[WORK REQUEST]
From the line containing "The height and width of the screenshot is (768, 1366)." through the end of the entries, please repeat every line exactly and nothing more; the pictures do not belong in the copy.

[EXERCISE INPUTS]
○ ○ ○ ○ ○

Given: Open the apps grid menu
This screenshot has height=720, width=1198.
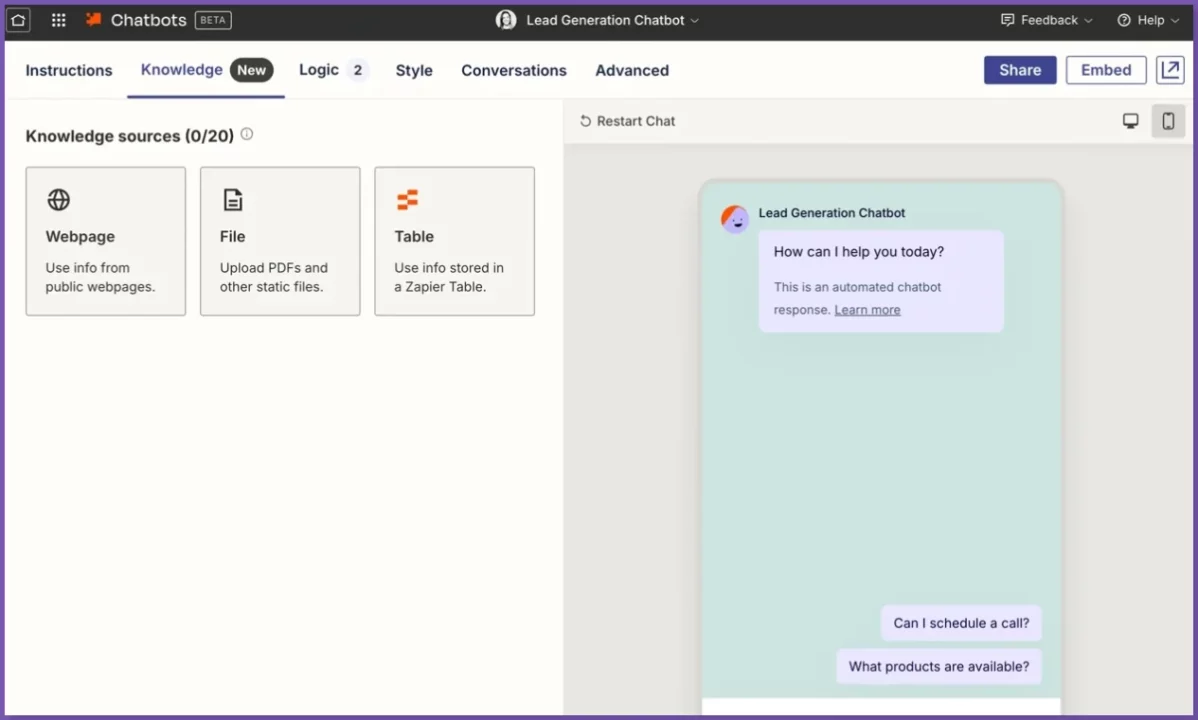Looking at the screenshot, I should pos(57,19).
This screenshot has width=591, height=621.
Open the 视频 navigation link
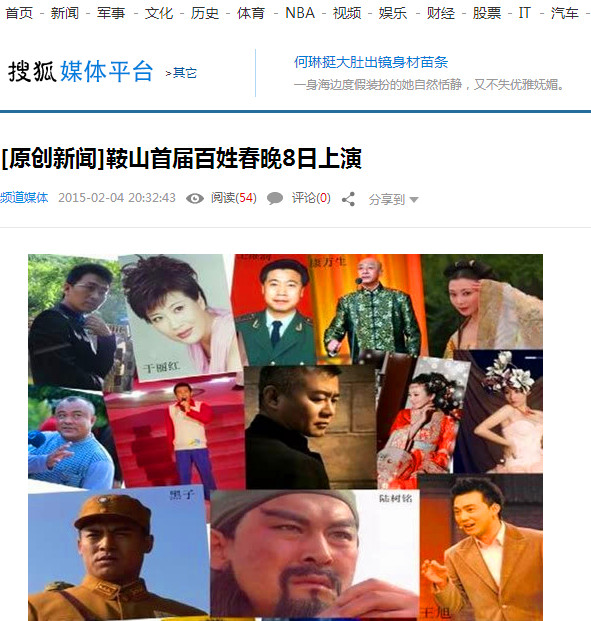click(x=347, y=13)
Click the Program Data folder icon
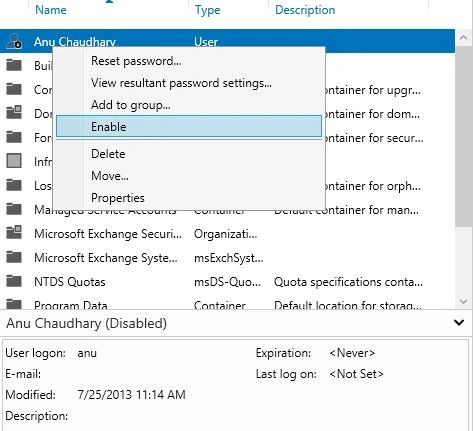This screenshot has height=431, width=473. coord(14,304)
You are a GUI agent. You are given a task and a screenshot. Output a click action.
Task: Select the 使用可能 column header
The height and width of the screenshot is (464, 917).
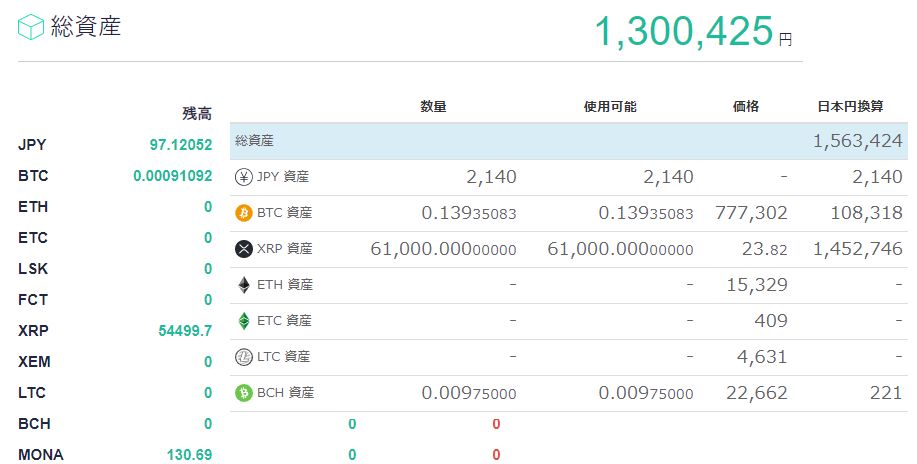pyautogui.click(x=609, y=106)
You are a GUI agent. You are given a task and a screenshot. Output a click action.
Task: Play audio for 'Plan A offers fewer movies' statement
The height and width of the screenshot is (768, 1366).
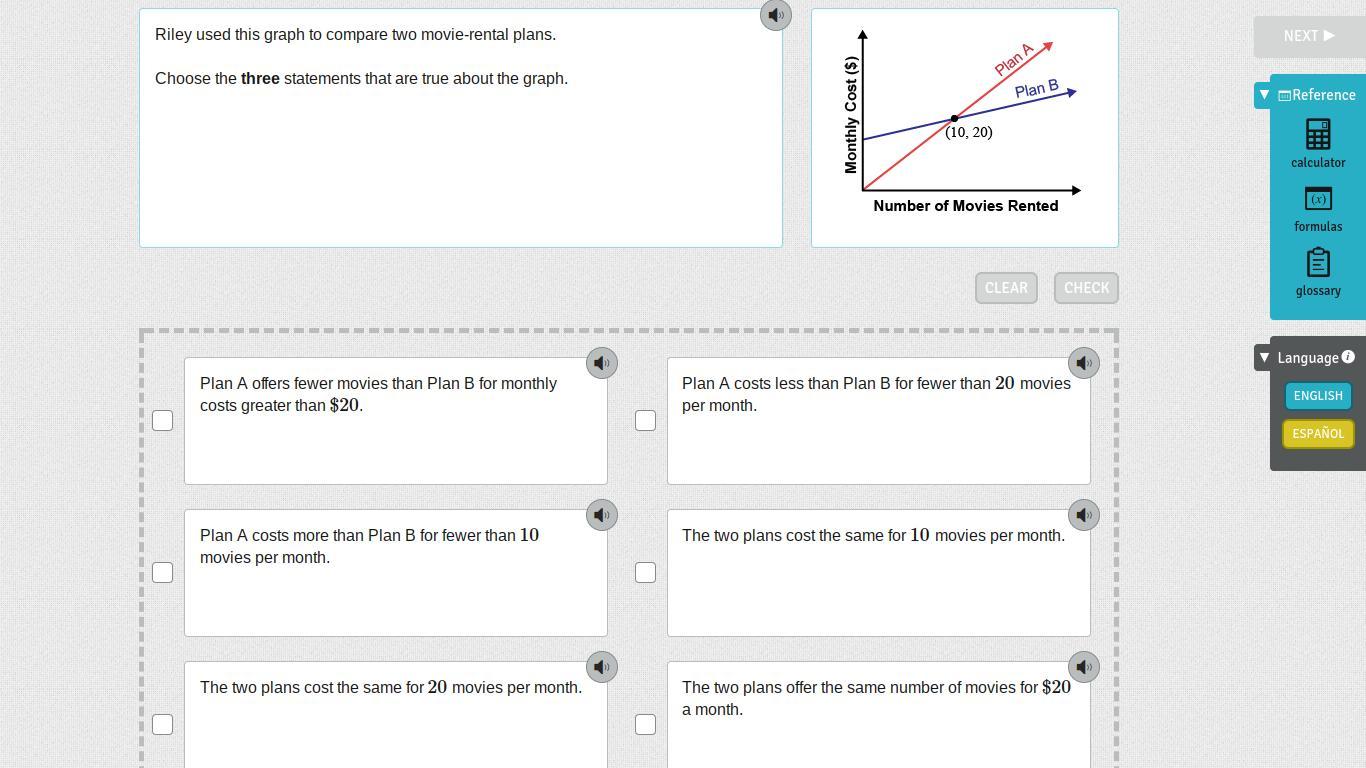pos(602,363)
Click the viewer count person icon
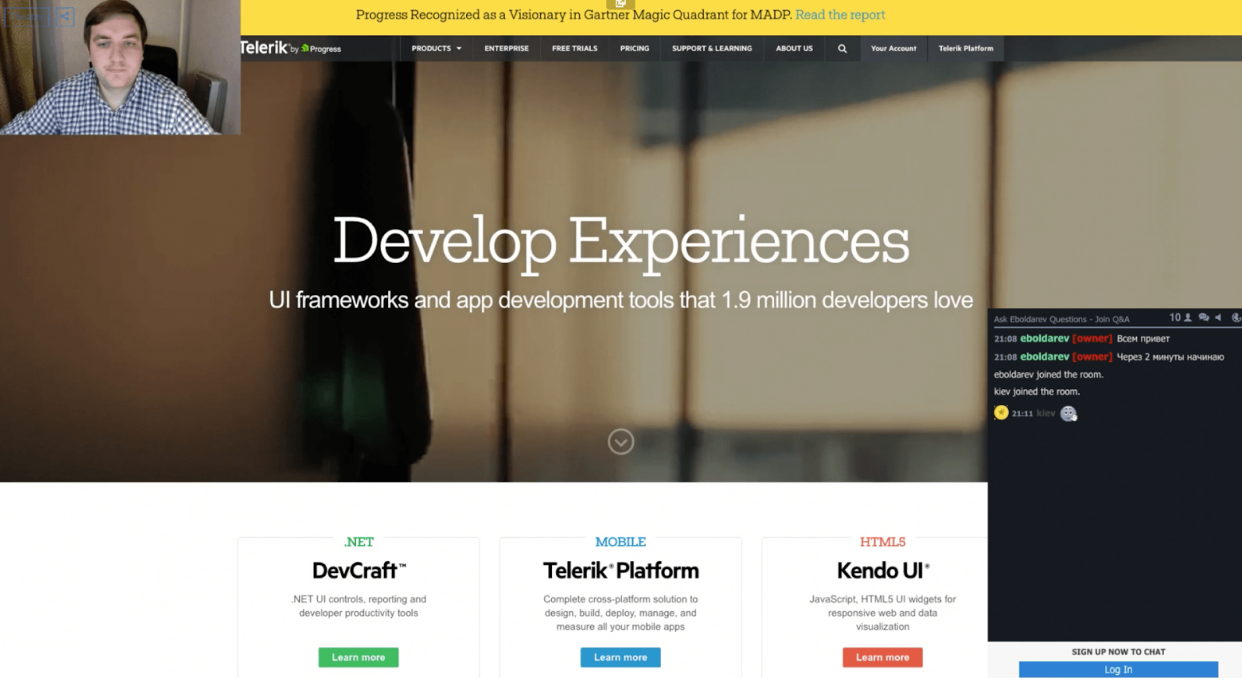Viewport: 1242px width, 680px height. coord(1188,317)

○ ○ ○ ○ ○

[OUTPUT]
The height and width of the screenshot is (768, 1366).
pos(602,363)
Click the viewer count person icon
Viewport: 1242px width, 680px height. coord(1188,317)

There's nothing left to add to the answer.